Ricardo Ferretti y Miguel Ángel Garza dejan su pasado con Tigres y llegan a Juárez para comenzar una nueva aventura con los Bravos. (0:35)

LOS ÁNGELES -- Una cita a ciegas, entre ciegos, y enceguecidos por la desesperación. La llegada de Ricardo Ferretti a Bravos de Juárez es el reencuentro desesperado entre el hambre y las ganas de comer.

El equipo fronterizo terminó antepenúltimo en la Tabla General, apenas arriba de San Luis y Necaxa, y también es antepenúltimo en la Tabla de Cocientes, apenas arriba de Atlas y el San Luis, convertido éste en amo y señor del ridículo, ahora maquillado para convertirse en Club de Cuervos.

Juárez debió pagar, ya con el descuentito incluido, 33 millones de pesos (1.6 millones de dólares), como multa por ser el tercero menos peor.

Luis Alfonso Sosa tomó el equipo en marzo, pero no pudo hacer el milagro con las ruinas que le heredó Luis Fernando Tena en el equipo juarense. Ferretti llega acompañado de Miguel Ángel Garza, su brazo derecho en las adquisiciones de futbolistas.

Presentado este jueves, tras arribar en un vuelo privado, Ferretti se guardó todas sus facetas, las simpáticas y las abominables. “Trabajar y trabajar”, prometió, además de “mucho cariño e ilusión” por estar en Juárez, y que todos “se sientan orgullosos” de su equipo que aspirará “a ser competitivo”.

Juárez tiene problemas de todo tipo, y seguramente es el equipo que en peores condiciones ha recibido Ricardo Ferretti a lo largo de su ininterrumpida carrera, desde 1991, durante 55 torneos en el futbol mexicano, con sólo cinco clubes: Tigres, Pumas, Chivas, Toluca y Morelia.
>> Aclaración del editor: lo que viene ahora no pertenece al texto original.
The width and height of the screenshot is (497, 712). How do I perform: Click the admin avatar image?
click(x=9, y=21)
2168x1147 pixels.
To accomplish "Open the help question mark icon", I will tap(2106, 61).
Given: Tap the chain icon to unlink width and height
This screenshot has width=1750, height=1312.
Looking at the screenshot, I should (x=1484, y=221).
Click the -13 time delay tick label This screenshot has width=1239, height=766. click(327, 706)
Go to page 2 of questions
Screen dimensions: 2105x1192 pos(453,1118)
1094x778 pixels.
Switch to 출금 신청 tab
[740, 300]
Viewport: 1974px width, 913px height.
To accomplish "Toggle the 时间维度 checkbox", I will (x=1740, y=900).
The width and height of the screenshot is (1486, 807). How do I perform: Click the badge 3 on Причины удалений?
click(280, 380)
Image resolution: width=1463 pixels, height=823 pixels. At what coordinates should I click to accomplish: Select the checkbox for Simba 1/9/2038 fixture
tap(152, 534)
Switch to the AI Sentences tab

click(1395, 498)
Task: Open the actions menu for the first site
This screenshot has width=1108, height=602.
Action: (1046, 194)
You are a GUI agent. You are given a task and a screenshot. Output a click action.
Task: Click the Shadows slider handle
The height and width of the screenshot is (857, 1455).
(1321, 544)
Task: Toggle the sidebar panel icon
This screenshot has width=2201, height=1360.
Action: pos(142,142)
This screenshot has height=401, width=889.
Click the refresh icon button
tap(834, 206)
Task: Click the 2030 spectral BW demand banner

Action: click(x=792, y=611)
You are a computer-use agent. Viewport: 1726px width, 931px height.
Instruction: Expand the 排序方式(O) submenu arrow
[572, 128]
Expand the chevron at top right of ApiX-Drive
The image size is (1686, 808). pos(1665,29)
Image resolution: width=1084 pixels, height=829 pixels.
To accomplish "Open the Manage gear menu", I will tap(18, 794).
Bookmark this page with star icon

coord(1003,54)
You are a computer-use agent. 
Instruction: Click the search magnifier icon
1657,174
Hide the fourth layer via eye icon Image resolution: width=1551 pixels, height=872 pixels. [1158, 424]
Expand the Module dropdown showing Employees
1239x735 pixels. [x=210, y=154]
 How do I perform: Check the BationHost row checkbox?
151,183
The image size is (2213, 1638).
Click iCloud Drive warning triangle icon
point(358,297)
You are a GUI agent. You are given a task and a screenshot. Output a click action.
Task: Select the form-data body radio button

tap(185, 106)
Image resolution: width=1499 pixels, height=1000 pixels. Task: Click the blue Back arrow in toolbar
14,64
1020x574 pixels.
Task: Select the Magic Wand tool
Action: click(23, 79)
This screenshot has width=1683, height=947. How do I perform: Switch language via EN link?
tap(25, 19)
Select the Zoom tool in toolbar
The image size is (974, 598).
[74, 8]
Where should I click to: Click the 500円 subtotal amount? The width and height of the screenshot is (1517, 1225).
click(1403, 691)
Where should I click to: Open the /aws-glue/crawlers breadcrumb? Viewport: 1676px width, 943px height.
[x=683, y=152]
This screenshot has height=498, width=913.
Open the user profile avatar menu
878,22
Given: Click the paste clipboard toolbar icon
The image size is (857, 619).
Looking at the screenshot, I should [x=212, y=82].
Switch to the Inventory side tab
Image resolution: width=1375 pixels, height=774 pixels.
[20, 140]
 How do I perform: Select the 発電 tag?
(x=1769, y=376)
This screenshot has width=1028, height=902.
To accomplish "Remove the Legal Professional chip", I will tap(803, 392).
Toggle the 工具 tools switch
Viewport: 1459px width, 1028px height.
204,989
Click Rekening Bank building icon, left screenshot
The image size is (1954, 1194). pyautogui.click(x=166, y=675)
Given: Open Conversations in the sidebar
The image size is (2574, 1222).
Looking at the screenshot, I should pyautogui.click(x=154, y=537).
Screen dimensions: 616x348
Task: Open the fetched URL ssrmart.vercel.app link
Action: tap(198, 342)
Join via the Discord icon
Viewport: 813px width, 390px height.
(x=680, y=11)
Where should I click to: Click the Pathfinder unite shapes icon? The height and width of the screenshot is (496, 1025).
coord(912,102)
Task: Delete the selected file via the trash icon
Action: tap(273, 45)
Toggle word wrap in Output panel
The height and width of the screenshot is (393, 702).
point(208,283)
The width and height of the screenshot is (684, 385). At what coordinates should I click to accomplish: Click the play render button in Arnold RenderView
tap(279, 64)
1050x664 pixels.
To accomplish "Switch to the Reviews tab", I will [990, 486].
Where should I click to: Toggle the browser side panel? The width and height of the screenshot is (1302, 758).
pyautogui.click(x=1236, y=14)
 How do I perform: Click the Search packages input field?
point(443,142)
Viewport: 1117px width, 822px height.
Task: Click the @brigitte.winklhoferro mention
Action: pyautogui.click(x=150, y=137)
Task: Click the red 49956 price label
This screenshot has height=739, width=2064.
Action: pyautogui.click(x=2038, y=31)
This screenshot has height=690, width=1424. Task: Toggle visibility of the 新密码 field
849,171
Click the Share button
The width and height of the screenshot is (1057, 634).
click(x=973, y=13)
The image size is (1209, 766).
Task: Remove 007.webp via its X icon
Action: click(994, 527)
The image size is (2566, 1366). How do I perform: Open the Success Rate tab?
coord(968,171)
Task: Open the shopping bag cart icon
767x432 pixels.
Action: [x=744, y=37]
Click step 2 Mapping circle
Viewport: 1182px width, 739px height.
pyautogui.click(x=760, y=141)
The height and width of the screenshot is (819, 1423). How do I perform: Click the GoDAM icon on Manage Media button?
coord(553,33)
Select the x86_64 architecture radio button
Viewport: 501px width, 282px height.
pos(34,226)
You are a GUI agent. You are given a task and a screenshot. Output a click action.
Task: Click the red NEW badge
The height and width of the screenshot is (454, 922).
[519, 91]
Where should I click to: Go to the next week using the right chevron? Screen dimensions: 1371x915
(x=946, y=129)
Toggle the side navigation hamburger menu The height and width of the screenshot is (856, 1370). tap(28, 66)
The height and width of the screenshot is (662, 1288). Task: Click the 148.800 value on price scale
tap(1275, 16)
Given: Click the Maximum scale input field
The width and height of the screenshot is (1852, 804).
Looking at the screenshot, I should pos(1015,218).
Habrá problemas de presupuesto, pero, seguramente, Juárez prefiere pagarle al Tuca un carísimo año de contrato antes que otra multa a la FMF. Es una aventura de doble filo.

Con Miguel Ángel Garza a su lado, Ferretti conoce un camino escabroso en las negociaciones para contratar jugadores. Uno de esos recursos es conseguirlos a préstamo, que será la mejor manera de armar un equipo que al menos haga respetar su plaza.

Bajo la disciplina férrea, fuera y dentro de la cancha, Ferretti puede domesticar a jugadores que aparezcan como transferibles en otros equipos y que pretendan deshacerse de ellos, o al menos, de cubrirles su salario mensualmente.

De lo que dispone en Juárez, dijo el mismo Ferretti que “estamos evaluando al plantel, naturalmente el último torneo no fue bueno, pero no todo es malo. Hay muchas cosas que rescatar".

Juárez ha empezado a hacer la limpia en el equipo, devolviendo algunos futbolistas a préstamo, y dejando a otros para una nueva evaluación. Por lo pronto, tiene una columna vertebral identificable, con Enrique Palos, Alberto Acosta, Jefferson Intriago, el inestable Marco Fabián, Andrés Iniestra, Erick Castillo, y por supuesto, Darío Lezcano, por el cual, sin embargo, hay versiones de ofertas en México y el extranjero.

¿Por qué aceptar dirigir a Juárez con tantas condiciones precarias? Evidentemente, Ferretti está inconforme por la forma en la que salió de Tigres. Quiere una revancha. Y quiere estar activo. Es un tipo orgulloso, casi soberbio en cuestiones laborales. Y tiene un temperamento ganador y luchador, a su manera, pero eso es indiscutible.

Financieramente tiene una estabilidad absoluta, y a los 67 años, recuperado ya de las operaciones de la cadera, tratará de convertirse en el técnico de un equipo complicado, modesto, canchero, pero, sobre todo, que impedirá que le asalten la casa.

El proyecto dependerá estrictamente de la habilidad que tengan él y Garza para negociar futbolistas a préstamo y hacer un par de compras, sabiamente elegidas, para armar un club sólido. La ventaja de ambos, técnico y directivo, es que han sabido manejar sus relaciones estrechas con otras instituciones y con algunos representantes de futbolistas.

¿Fue una decisión correcta de Juárez? Sin duda, la mejor opción habría sido Nacho Ambriz, porque se compromete con el trabajo de fuerzas básicas, una zona árida para los juarenses. Sin embargo, después de Ambriz, Ferretti era la mejor opción, entendiendo que el entrenador aceptó el escenario en el que trabajará ahora.

¿Acertó Tuca Ferretti? Sin duda, por todos los motivos personales, profesionales, pasionales, que lo llevan a tomar este reto, eligió bien, porque, además, fue la única oferta sensata que tuvo sobre la mesa.

Sí, en Juárez, entre Ferretti y Bravos, se juntaron desesperadamente el hambre y las ganas de comer.